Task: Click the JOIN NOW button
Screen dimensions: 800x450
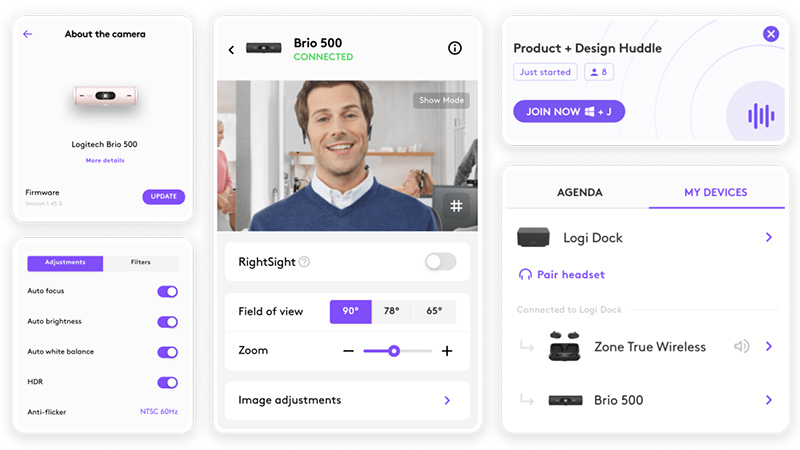Action: (569, 111)
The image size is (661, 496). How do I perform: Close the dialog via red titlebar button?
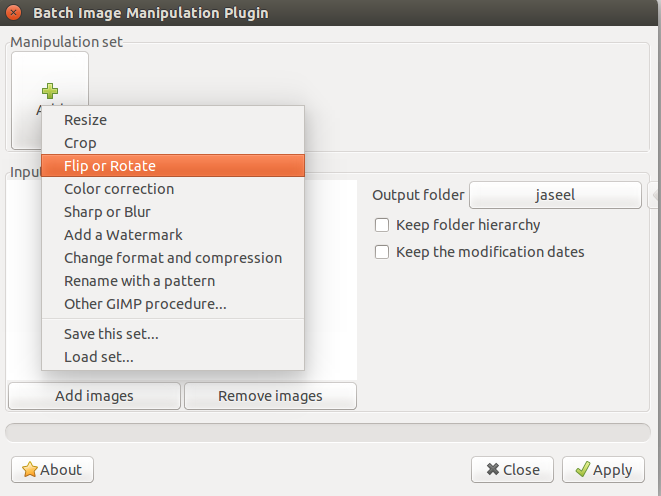[13, 13]
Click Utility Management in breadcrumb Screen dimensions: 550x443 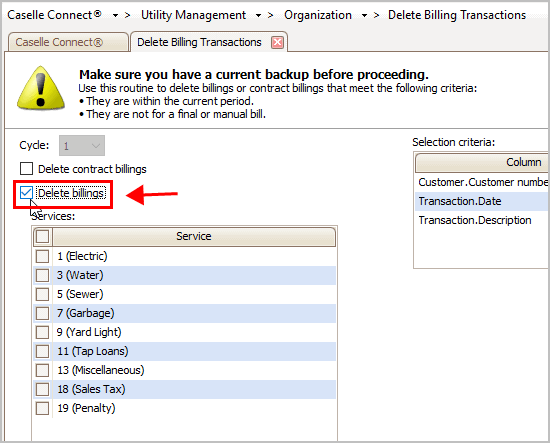[193, 15]
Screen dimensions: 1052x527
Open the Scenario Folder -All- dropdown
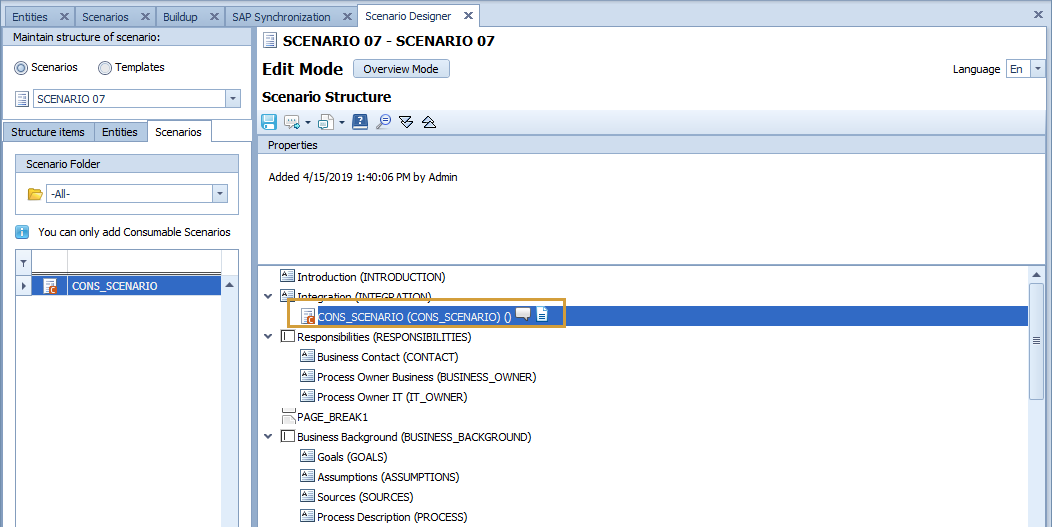click(220, 194)
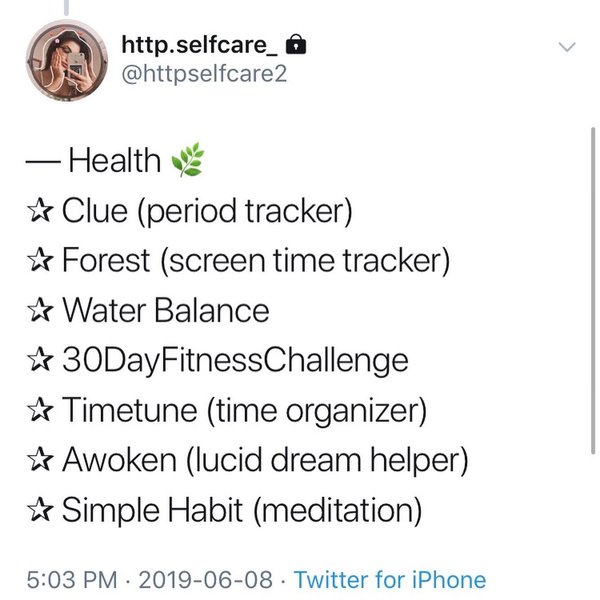Click the padlock icon beside the username
The image size is (600, 600).
pyautogui.click(x=297, y=44)
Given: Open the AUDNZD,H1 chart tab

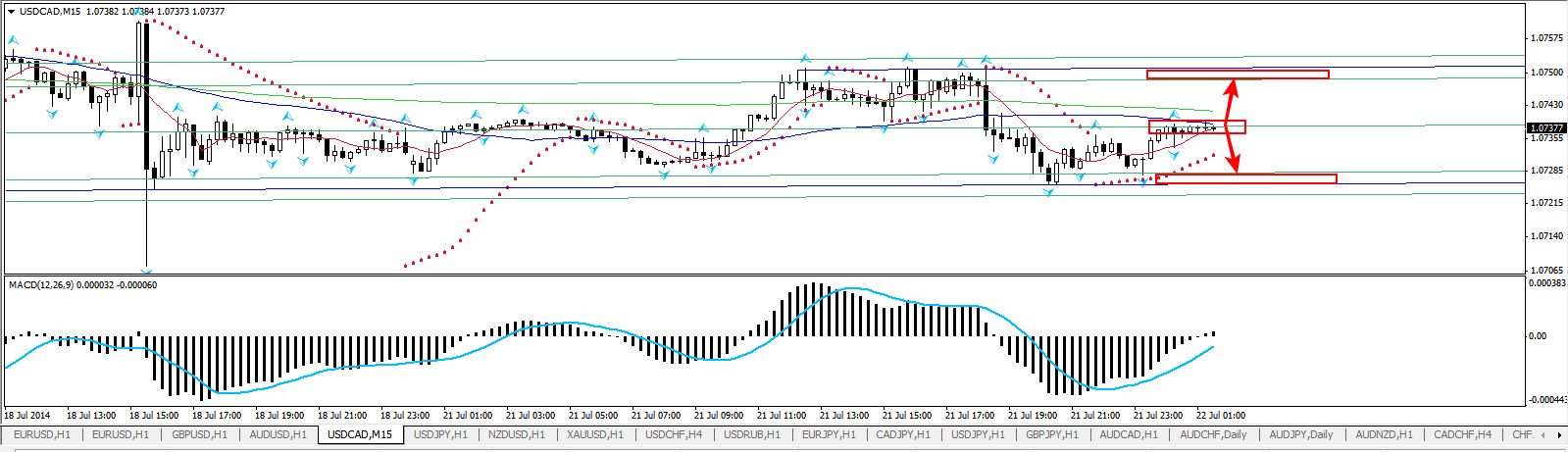Looking at the screenshot, I should click(x=1384, y=434).
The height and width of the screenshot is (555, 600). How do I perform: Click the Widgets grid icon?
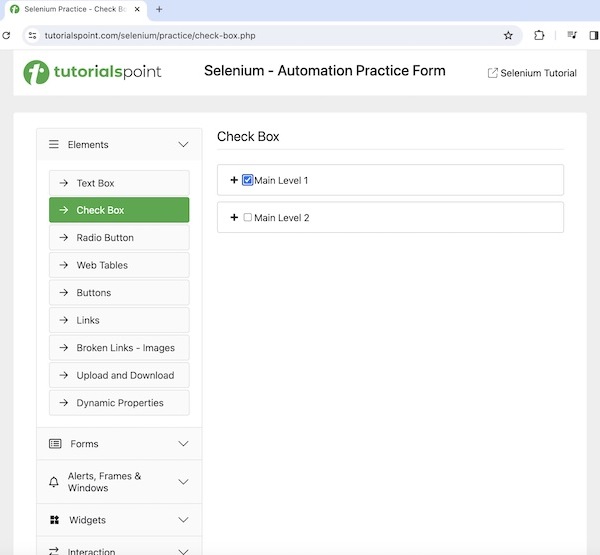pos(54,520)
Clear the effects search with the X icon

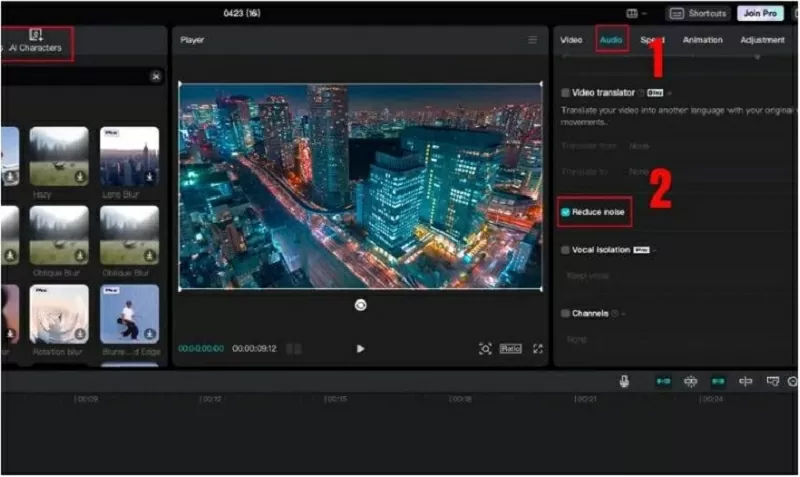tap(156, 76)
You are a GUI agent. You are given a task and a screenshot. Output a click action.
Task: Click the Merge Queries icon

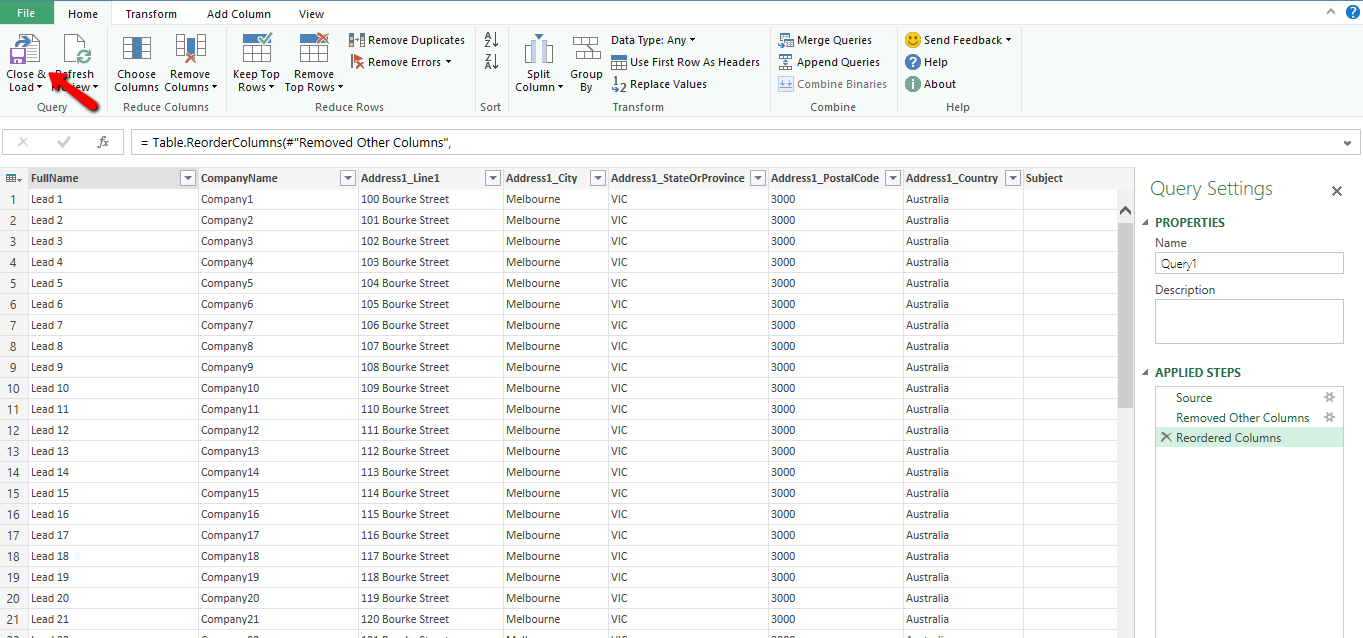click(826, 40)
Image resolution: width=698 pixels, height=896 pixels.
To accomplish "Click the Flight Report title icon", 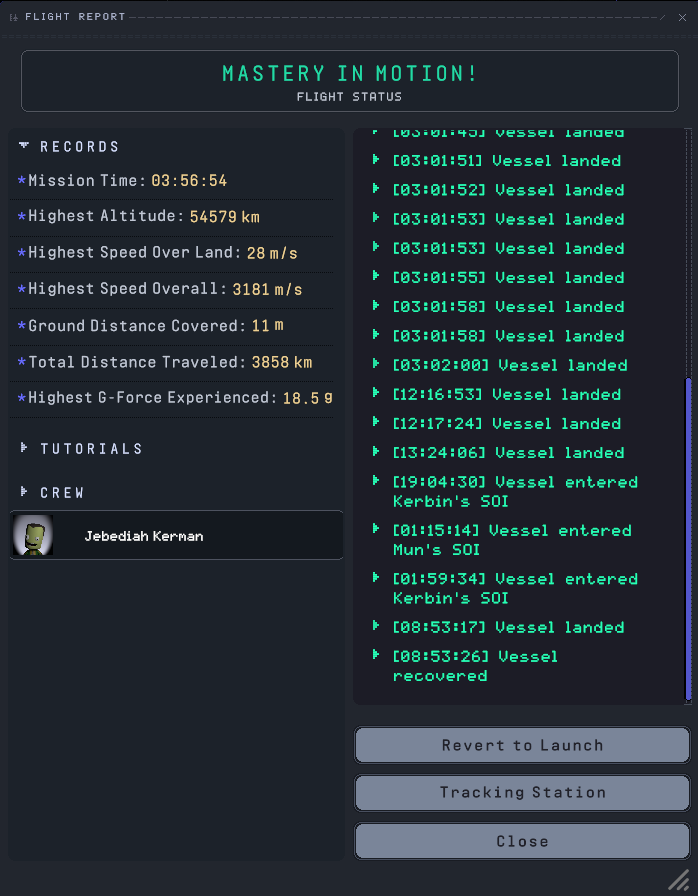I will 14,17.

## [TASK REQUIREMENTS]
Going back to the data above, write out everything from the line with "Given: Open the AUDNZD,H1 chart tab" down to the line with "Image resolution: width=698", both included, leaving every picture out.

## [RESULT OF THIS EXERCISE]
Given: Open the AUDNZD,H1 chart tab

Looking at the screenshot, I should click(x=1384, y=434).
The height and width of the screenshot is (555, 600). How do I perform: Click the Widgets grid icon?
pos(54,520)
Clear the effects search with the X icon

tap(156, 76)
You are a GUI agent. You are given a task and a screenshot. Output a click action.
Task: Click the Merge Queries icon

click(826, 40)
Image resolution: width=698 pixels, height=896 pixels.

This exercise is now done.